Instructions for the task –
Collect each line in the data below that contains the string "should".

Entries on finding words and elements –
--------

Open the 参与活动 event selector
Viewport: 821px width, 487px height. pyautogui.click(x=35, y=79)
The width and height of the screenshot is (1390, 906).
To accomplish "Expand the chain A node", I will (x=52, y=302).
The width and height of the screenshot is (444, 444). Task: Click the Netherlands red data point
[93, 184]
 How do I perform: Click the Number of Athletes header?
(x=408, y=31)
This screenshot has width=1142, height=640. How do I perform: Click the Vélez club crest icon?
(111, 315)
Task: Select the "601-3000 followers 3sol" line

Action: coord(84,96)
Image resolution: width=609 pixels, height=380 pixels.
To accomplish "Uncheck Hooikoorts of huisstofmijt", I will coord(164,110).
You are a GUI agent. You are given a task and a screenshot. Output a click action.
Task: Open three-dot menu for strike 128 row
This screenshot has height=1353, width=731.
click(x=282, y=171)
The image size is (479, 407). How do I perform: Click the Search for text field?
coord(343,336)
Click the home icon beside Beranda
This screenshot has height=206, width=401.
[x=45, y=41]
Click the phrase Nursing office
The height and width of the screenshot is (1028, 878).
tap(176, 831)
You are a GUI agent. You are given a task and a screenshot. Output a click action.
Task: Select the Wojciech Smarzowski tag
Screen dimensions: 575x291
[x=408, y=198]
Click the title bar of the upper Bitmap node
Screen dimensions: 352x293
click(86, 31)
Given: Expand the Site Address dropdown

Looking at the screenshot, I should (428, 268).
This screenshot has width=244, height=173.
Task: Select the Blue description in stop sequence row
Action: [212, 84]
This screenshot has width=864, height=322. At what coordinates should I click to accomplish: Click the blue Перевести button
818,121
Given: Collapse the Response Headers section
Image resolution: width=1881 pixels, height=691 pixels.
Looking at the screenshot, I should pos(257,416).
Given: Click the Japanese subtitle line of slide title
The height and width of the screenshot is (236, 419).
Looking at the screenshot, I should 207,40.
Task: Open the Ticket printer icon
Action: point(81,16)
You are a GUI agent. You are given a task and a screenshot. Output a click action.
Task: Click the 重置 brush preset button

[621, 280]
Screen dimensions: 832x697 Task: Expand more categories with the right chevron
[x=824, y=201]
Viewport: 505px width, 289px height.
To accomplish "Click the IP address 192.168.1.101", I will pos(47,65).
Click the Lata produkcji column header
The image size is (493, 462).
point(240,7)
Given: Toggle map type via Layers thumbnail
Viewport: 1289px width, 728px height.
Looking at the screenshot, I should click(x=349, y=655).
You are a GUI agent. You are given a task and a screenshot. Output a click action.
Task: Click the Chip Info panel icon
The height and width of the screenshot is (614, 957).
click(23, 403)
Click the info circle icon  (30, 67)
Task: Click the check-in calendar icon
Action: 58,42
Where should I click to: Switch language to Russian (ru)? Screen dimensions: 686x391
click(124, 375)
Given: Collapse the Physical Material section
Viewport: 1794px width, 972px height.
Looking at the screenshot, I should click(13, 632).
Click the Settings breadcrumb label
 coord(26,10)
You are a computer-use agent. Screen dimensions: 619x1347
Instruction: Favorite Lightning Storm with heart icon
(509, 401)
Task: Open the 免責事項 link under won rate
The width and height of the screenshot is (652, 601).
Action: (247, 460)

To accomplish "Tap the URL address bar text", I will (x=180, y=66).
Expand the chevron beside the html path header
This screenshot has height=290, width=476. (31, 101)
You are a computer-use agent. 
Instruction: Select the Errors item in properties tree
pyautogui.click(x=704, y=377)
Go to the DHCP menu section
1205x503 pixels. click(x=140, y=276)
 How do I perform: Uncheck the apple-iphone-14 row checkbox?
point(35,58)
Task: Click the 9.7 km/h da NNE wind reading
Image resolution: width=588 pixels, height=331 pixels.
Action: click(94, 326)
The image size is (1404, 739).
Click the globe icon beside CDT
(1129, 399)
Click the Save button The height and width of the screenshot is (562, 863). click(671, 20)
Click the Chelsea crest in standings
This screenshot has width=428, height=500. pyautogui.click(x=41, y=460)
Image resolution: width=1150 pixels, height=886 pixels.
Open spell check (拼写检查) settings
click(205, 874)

--------

Response to the exercise –
Looking at the screenshot, I should (428, 268).
This screenshot has width=864, height=322. At what coordinates should I click to accomplish: Click the blue Перевести button
Looking at the screenshot, I should pos(257,416).
Looking at the screenshot, I should 207,40.
Looking at the screenshot, I should click(x=349, y=655).
Where should I click to: Switch language to Russian (ru)? Screen dimensions: 686x391
Looking at the screenshot, I should click(13, 632).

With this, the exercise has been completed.